* Exercise:
An exact, line-by-line copy is needed, beginning at the line with "Instruction: Click lock all layer icon" and ending at the last line of the listing below.

* Material shown:
--------------------------------

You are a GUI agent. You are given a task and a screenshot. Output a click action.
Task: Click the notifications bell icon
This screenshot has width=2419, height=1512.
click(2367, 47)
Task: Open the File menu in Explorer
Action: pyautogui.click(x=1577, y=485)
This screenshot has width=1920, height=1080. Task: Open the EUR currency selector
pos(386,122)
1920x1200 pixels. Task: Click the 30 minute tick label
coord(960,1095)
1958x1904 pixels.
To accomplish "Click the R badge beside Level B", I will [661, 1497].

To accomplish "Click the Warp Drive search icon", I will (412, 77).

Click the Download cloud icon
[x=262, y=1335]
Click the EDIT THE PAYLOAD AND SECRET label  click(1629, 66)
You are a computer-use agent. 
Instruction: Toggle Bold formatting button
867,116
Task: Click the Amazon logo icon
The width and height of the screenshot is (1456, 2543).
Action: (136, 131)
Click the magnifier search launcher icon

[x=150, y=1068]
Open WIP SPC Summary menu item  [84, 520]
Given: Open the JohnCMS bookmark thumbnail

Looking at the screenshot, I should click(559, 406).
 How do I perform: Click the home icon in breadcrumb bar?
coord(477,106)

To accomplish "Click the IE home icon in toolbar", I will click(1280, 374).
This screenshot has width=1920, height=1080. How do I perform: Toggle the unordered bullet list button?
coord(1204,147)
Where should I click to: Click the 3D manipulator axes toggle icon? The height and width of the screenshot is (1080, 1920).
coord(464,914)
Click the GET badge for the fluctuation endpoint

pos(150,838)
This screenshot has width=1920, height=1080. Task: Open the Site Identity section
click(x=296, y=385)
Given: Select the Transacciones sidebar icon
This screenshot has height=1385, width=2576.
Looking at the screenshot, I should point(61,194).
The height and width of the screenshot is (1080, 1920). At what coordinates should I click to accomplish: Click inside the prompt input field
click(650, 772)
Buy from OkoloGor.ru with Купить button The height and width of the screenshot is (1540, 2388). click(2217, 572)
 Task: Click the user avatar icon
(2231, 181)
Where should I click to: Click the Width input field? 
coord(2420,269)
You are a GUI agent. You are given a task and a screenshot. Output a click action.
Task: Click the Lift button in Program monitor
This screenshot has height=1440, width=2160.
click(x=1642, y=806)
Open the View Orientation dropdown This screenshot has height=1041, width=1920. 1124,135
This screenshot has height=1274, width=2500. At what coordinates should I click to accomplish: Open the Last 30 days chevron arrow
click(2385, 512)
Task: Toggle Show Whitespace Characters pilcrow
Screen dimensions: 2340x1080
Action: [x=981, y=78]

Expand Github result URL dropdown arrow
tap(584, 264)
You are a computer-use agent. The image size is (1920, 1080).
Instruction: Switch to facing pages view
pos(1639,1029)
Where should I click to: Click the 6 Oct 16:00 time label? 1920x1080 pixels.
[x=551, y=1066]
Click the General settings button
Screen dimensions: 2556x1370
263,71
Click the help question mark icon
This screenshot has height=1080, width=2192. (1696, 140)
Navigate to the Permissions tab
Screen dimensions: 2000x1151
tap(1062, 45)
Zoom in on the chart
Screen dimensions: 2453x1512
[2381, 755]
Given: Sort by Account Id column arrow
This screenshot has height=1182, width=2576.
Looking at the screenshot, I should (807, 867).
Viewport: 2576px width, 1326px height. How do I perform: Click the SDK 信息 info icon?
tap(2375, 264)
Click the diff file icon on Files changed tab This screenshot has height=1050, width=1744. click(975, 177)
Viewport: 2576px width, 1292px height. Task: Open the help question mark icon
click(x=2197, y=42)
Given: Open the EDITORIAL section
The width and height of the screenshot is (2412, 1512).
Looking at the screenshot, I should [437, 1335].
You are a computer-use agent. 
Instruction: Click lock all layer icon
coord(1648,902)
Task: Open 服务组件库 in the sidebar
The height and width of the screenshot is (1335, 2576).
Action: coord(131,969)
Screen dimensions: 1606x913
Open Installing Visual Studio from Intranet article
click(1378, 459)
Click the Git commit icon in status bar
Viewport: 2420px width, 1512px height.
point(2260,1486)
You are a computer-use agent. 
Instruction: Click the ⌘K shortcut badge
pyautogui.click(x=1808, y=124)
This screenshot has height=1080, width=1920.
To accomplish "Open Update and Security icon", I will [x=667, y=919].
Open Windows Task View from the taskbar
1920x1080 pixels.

--------------------------------

* Task output:
Instruction: Click lock all layer icon
coord(1648,902)
Task: Open 服务组件库 in the sidebar
The height and width of the screenshot is (1335, 2576).
Action: coord(131,969)
Screen dimensions: 1606x913
Open Installing Visual Studio from Intranet article
click(1378, 459)
Click the Git commit icon in status bar
Viewport: 2420px width, 1512px height.
point(2260,1486)
You are a computer-use agent. 
Instruction: Click the ⌘K shortcut badge
pyautogui.click(x=1808, y=124)
This screenshot has height=1080, width=1920.
To accomplish "Open Update and Security icon", I will [x=667, y=919].
Open Windows Task View from the taskbar
1920x1080 pixels.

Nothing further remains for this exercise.